[Records for finding displayed items]
★ ★ ★ ★ ★ ★ ★
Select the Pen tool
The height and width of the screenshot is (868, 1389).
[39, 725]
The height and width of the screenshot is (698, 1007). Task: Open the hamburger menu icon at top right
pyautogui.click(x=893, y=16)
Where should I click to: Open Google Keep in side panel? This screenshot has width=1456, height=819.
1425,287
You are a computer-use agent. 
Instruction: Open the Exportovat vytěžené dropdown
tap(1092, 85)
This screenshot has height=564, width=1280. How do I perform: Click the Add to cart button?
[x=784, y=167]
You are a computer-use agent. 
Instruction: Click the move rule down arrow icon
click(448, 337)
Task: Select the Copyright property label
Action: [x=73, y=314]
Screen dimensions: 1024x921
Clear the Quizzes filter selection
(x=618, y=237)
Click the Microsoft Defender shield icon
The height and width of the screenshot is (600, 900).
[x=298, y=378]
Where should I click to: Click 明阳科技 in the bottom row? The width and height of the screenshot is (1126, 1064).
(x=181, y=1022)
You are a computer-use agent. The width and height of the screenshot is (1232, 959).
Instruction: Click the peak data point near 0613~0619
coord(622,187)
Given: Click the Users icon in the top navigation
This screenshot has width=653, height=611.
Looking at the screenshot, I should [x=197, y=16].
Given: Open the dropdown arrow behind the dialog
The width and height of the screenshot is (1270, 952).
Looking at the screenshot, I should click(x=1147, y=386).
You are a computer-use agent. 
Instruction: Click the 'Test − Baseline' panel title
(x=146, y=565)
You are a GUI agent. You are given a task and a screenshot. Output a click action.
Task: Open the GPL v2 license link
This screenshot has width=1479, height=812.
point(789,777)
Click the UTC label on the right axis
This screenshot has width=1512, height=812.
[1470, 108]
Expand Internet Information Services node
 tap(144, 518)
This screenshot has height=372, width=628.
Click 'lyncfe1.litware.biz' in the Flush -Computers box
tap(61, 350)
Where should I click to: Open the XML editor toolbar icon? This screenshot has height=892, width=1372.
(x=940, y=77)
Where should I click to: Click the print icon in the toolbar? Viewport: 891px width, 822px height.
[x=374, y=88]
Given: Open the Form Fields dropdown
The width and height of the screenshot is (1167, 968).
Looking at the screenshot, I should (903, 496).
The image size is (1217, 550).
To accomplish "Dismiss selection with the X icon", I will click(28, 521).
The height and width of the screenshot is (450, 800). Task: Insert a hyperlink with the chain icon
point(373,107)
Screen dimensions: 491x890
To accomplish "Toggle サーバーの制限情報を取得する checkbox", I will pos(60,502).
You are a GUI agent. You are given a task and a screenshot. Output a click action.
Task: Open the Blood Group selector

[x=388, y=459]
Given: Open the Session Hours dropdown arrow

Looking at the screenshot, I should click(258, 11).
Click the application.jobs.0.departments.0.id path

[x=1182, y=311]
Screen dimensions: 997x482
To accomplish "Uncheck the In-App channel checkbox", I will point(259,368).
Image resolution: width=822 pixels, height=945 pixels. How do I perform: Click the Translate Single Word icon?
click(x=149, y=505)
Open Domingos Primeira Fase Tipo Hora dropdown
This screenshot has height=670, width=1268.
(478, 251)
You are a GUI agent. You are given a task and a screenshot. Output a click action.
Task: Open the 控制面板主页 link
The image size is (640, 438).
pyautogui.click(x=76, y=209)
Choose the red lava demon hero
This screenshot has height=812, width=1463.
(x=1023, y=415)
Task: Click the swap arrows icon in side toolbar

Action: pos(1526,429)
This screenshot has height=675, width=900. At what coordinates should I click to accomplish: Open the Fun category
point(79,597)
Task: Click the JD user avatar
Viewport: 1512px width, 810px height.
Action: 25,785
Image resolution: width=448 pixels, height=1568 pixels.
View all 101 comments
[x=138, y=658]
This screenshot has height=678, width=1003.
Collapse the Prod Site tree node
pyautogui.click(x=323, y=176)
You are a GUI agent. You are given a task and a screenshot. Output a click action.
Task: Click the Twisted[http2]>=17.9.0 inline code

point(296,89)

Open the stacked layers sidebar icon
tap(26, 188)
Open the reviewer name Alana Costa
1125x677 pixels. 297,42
★ ★ ★ ★ ★ ★ ★
Could you copy these records out word for word?

Output of the exercise:
Select the Pen tool
The height and width of the screenshot is (868, 1389).
[39, 725]
The height and width of the screenshot is (698, 1007). Task: Open the hamburger menu icon at top right
pyautogui.click(x=893, y=16)
Where should I click to: Open Google Keep in side panel? This screenshot has width=1456, height=819.
1425,287
You are a computer-use agent. 
Instruction: Open the Exportovat vytěžené dropdown
tap(1092, 85)
This screenshot has height=564, width=1280. How do I perform: Click the Add to cart button?
[x=784, y=167]
You are a computer-use agent. 
Instruction: Click the move rule down arrow icon
click(448, 337)
Task: Select the Copyright property label
Action: [x=73, y=314]
Screen dimensions: 1024x921
Clear the Quizzes filter selection
(x=618, y=237)
Click the Microsoft Defender shield icon
The height and width of the screenshot is (600, 900).
[x=298, y=378]
Where should I click to: Click 明阳科技 in the bottom row? The width and height of the screenshot is (1126, 1064).
(x=181, y=1022)
You are a computer-use agent. The width and height of the screenshot is (1232, 959).
Instruction: Click the peak data point near 0613~0619
coord(622,187)
Given: Click the Users icon in the top navigation
This screenshot has width=653, height=611.
Looking at the screenshot, I should [x=197, y=16].
Given: Open the dropdown arrow behind the dialog
The width and height of the screenshot is (1270, 952).
Looking at the screenshot, I should click(x=1147, y=386).
You are a computer-use agent. 
Instruction: Click the 'Test − Baseline' panel title
(x=146, y=565)
You are a GUI agent. You are given a task and a screenshot. Output a click action.
Task: Open the GPL v2 license link
This screenshot has width=1479, height=812.
point(789,777)
Click the UTC label on the right axis
This screenshot has width=1512, height=812.
[1470, 108]
Expand Internet Information Services node
 tap(144, 518)
This screenshot has height=372, width=628.
Click 'lyncfe1.litware.biz' in the Flush -Computers box
tap(61, 350)
Where should I click to: Open the XML editor toolbar icon? This screenshot has height=892, width=1372.
(x=940, y=77)
Where should I click to: Click the print icon in the toolbar? Viewport: 891px width, 822px height.
[x=374, y=88]
Given: Open the Form Fields dropdown
The width and height of the screenshot is (1167, 968).
Looking at the screenshot, I should (903, 496).
The image size is (1217, 550).
To accomplish "Dismiss selection with the X icon", I will click(28, 521).
The height and width of the screenshot is (450, 800). Task: Insert a hyperlink with the chain icon
point(373,107)
Screen dimensions: 491x890
To accomplish "Toggle サーバーの制限情報を取得する checkbox", I will pos(60,502).
You are a GUI agent. You are given a task and a screenshot. Output a click action.
Task: Open the Blood Group selector

[x=388, y=459]
Given: Open the Session Hours dropdown arrow

Looking at the screenshot, I should click(258, 11).
Click the application.jobs.0.departments.0.id path

[x=1182, y=311]
Screen dimensions: 997x482
To accomplish "Uncheck the In-App channel checkbox", I will point(259,368).
Image resolution: width=822 pixels, height=945 pixels. How do I perform: Click the Translate Single Word icon?
click(x=149, y=505)
Open Domingos Primeira Fase Tipo Hora dropdown
This screenshot has height=670, width=1268.
(478, 251)
You are a GUI agent. You are given a task and a screenshot. Output a click action.
Task: Open the 控制面板主页 link
The image size is (640, 438).
pyautogui.click(x=76, y=209)
Choose the red lava demon hero
This screenshot has height=812, width=1463.
(x=1023, y=415)
Task: Click the swap arrows icon in side toolbar

Action: pos(1526,429)
This screenshot has height=675, width=900. At what coordinates should I click to accomplish: Open the Fun category
point(79,597)
Task: Click the JD user avatar
Viewport: 1512px width, 810px height.
Action: 25,785
Image resolution: width=448 pixels, height=1568 pixels.
View all 101 comments
[x=138, y=658]
This screenshot has height=678, width=1003.
Collapse the Prod Site tree node
pyautogui.click(x=323, y=176)
You are a GUI agent. You are given a task and a screenshot. Output a click action.
Task: Click the Twisted[http2]>=17.9.0 inline code

point(296,89)

Open the stacked layers sidebar icon
tap(26, 188)
Open the reviewer name Alana Costa
1125x677 pixels. 297,42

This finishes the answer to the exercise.